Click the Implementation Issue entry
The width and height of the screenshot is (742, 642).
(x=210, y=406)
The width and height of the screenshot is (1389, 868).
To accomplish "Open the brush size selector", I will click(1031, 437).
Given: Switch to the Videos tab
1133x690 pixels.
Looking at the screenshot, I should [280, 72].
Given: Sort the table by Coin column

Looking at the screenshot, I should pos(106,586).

::::::::::

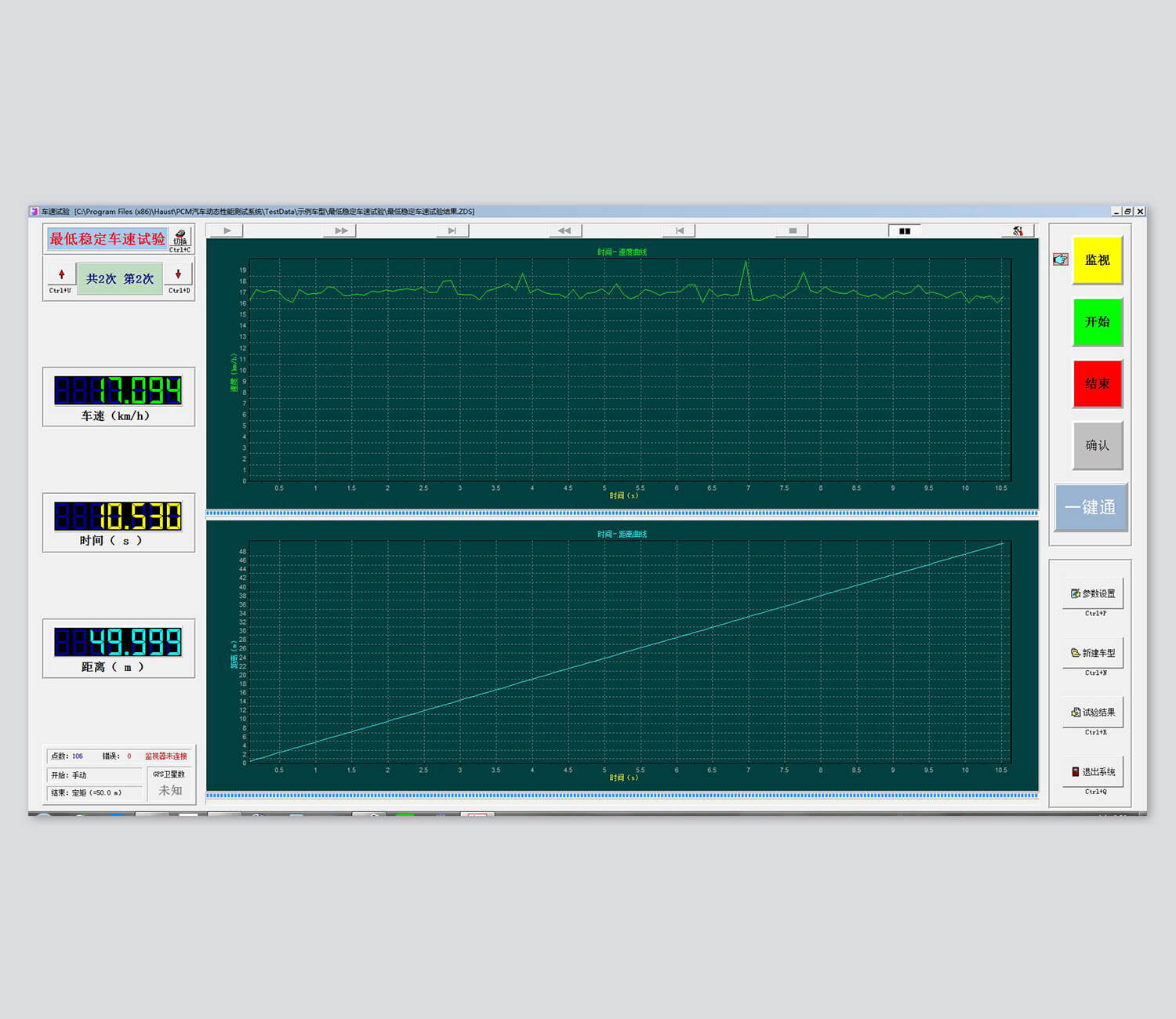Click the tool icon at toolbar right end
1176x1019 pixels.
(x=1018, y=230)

::::::::::

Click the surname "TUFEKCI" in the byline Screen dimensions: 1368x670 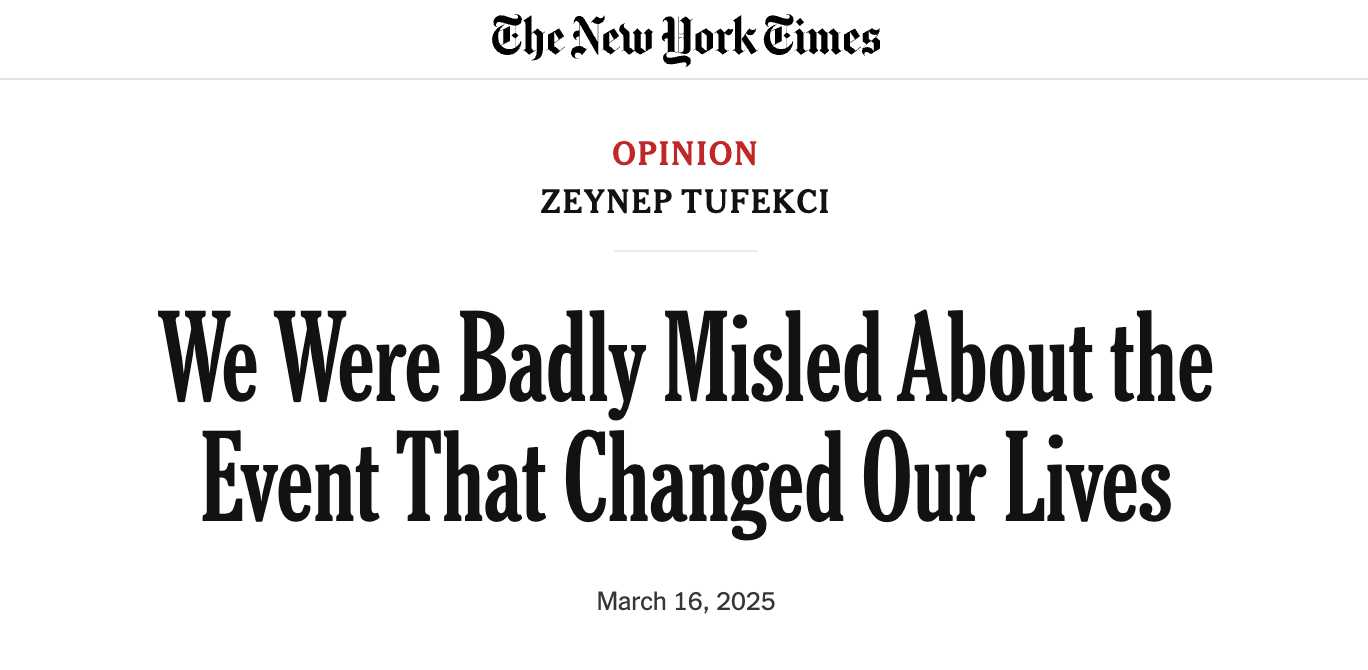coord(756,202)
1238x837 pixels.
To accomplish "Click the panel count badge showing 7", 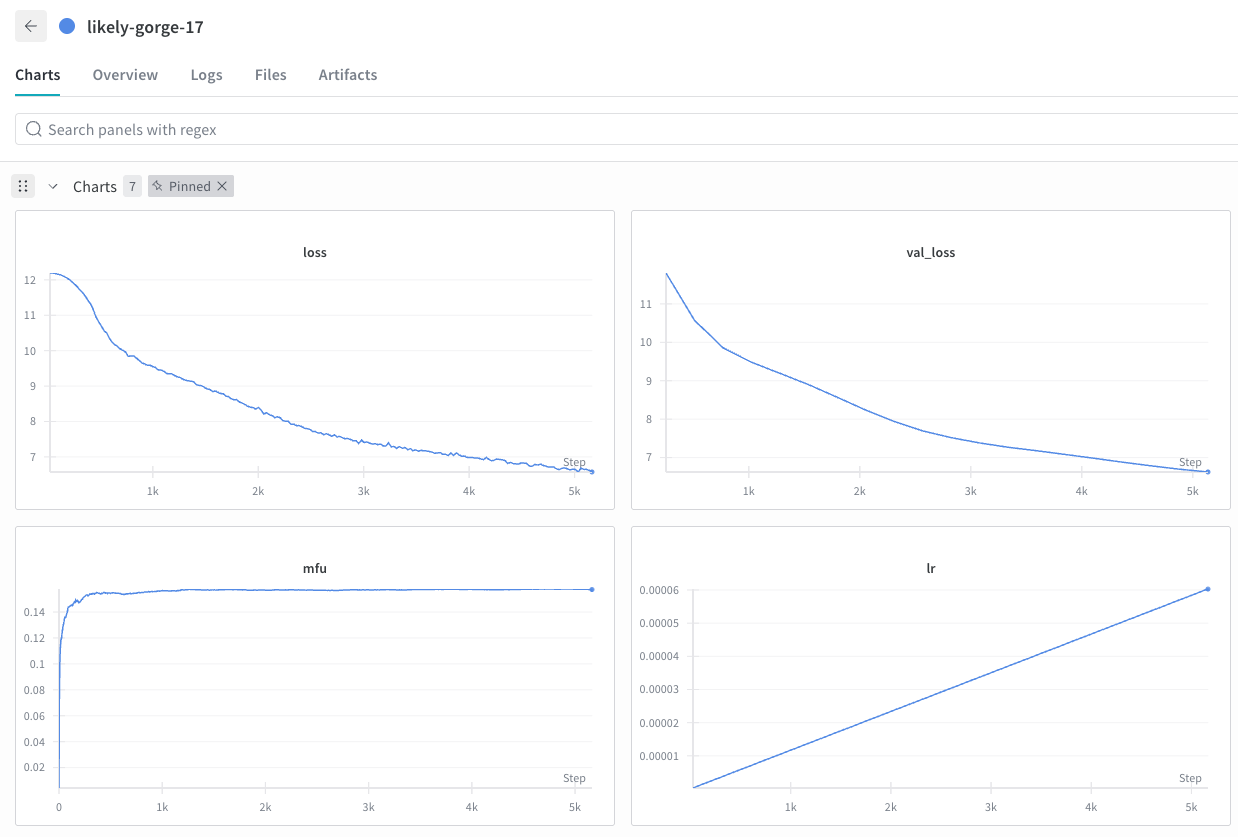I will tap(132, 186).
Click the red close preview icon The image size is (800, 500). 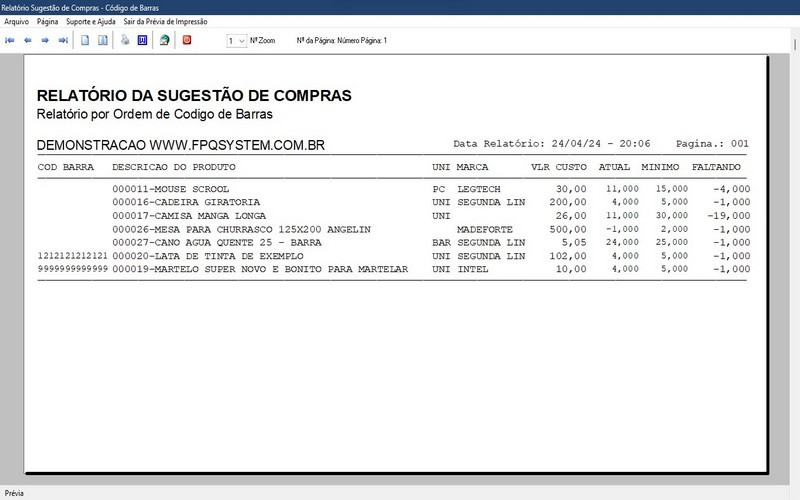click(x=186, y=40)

::::::::::

> **WHAT TO DO**
Retype word for word everything in the listing above from the line that holds "Click the Implementation Issue entry" down to the line that holds "Given: Switch to the Videos tab". Keep both end lines and leave out the rest.

> **EXERCISE ANSWER**
Click the Implementation Issue entry
The width and height of the screenshot is (742, 642).
(x=210, y=406)
The width and height of the screenshot is (1389, 868).
To accomplish "Open the brush size selector", I will click(1031, 437).
Given: Switch to the Videos tab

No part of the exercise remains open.